Im Kontext sommerlicher Hitze enthält die Arbeitsstättenverordnung (ArbStättV) relevante Vorgaben: Nach § 3 Abs. 1 in Verbindung mit Punkt 3.5 des Anhangs müssen Arbeitsstätten so eingerichtet und betrieben werden, dass eine gesundheitlich zuträgliche Raumtemperatur sowie Schutz vor übermäßiger Sonneneinstrahlung gewährleistet sind. Eine konkrete Obergrenze benennt die Verordnung allerdings nicht.
Etwas präziser ist die Arbeitsstättenregel (ASR) A3.5 „Raumtemperatur“, die die Anforderungen der Verordnung näher beschreibt. Nach Punkt 4.2 Abs. 3 soll die Lufttemperatur in Arbeits- und Sozialräumen +26 °C nicht überschreiten – allerdings handelt es sich dabei um eine Soll-Vorschrift, also keine zwingende Verpflichtung. Entscheidend ist: Diese Regel bezieht sich vor allem auf Temperaturbelastungen, die durch betriebliche Anlagen entstehen – etwa Heizungen, Maschinen oder Beleuchtung.
Für sommerliche Hitze infolge hoher Außentemperaturen verweist die ASR A3.5 auf ein gestuftes Maßnahmenmodell (Punkt 4.4). Auch bei Temperaturen über 35 °C kann die Fortführung der Tätigkeit zumutbar sein – vorausgesetzt, der Arbeitgeber ergreift geeignete Maßnahmen zum Schutz der Mitarbeitenden.

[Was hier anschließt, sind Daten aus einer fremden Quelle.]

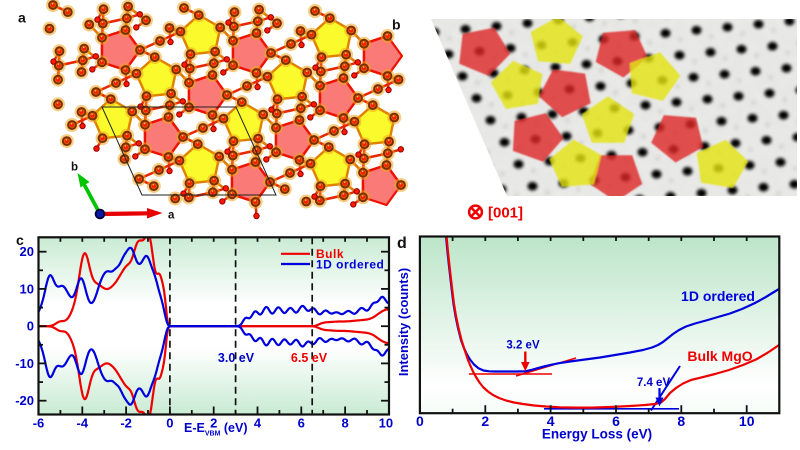 The image size is (800, 450). Describe the element at coordinates (20, 240) in the screenshot. I see `svg-text: c` at that location.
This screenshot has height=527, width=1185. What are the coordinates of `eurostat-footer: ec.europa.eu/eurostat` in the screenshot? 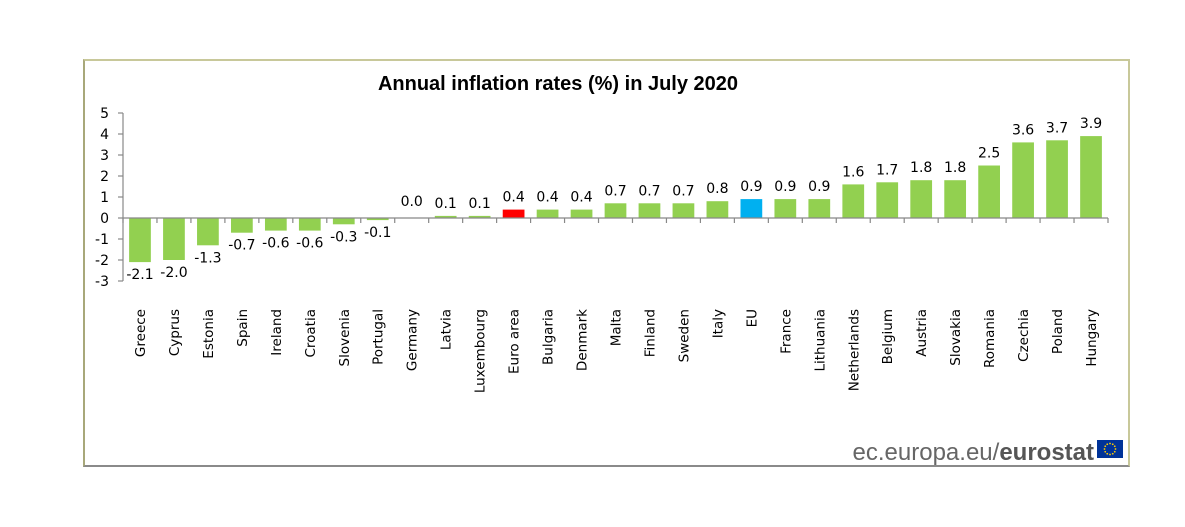 It's located at (988, 452).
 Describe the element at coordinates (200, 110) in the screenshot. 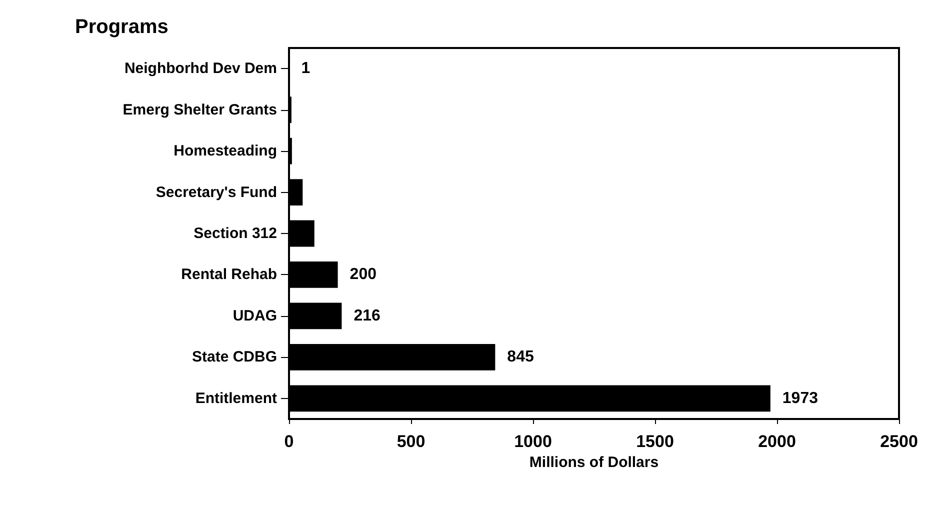

I see `y-tick-label: Emerg Shelter Grants` at that location.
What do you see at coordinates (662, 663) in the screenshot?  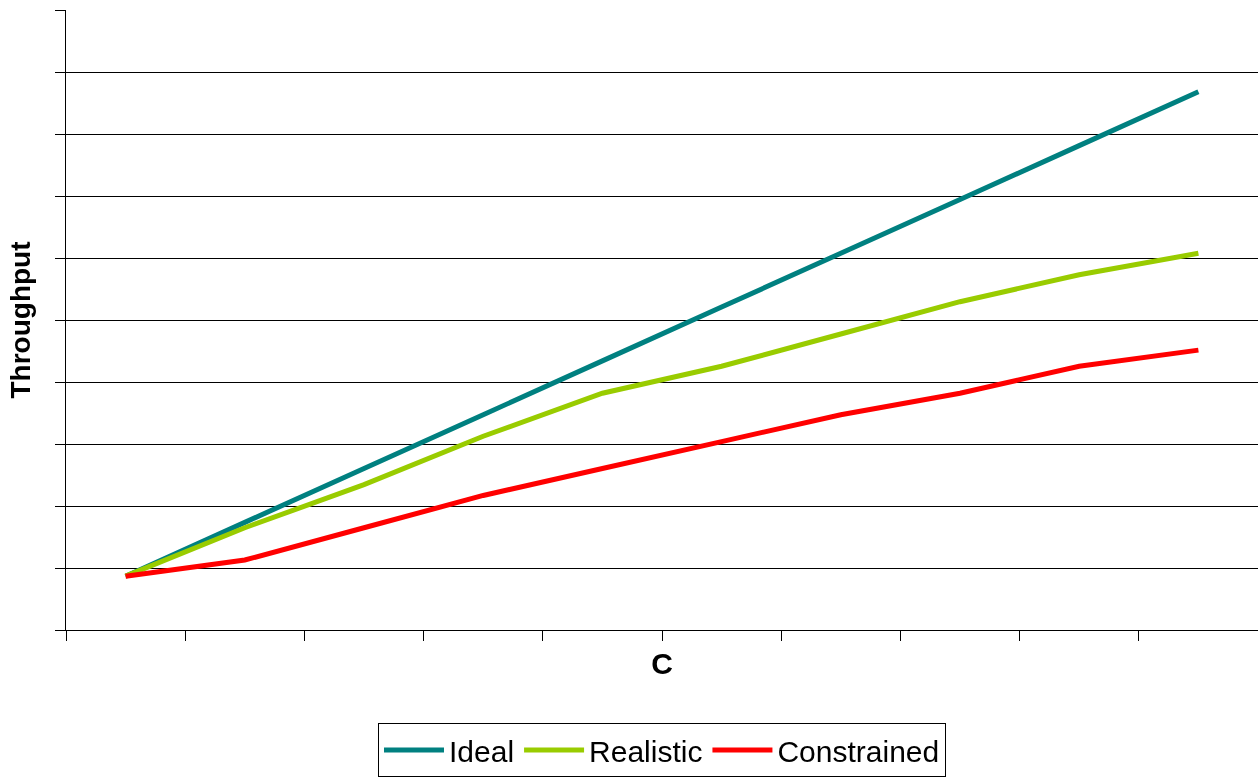 I see `x-axis-title: C` at bounding box center [662, 663].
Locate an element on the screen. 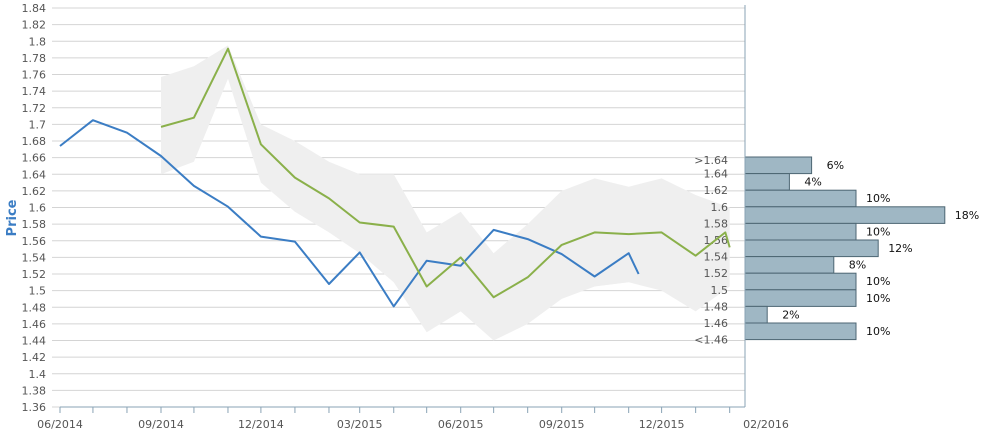 The width and height of the screenshot is (984, 435). y-tick-label: 1.8 is located at coordinates (38, 42).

Ab 26 °C Raumtemperatur soll der Arbeitgeber erste Schutzmaßnahmen umsetzen. Dazu zählen etwa:
- effektive Steuerung von Sonnenschutz und Lüftungseinrichtungen
- Lüften in den frühen Morgenstunden
- Reduzierung interner Wärmequellen
- Lockerung von Bekleidungsregelungen
- Bereitstellung geeigneter Getränke (z. B. Trinkwasser)
Fazit für die Praxis:
Praxen und medizinische Einrichtungen sind nicht verpflichtet, Klimaanlagen nachzurüsten oder Arbeitsräume bei Sommerhitze automatisch zu schließen. Sehr wohl aber sind sie im Rahmen der Fürsorgepflicht angehalten, die Belastung für das Personal zu minimieren – durch sinnvolle, zumutbare Maßnahmen. Besonders bei Tätigkeiten in Behandlungsräumen ohne ausreichende Belüftung sollte vorausschauend geplant werden.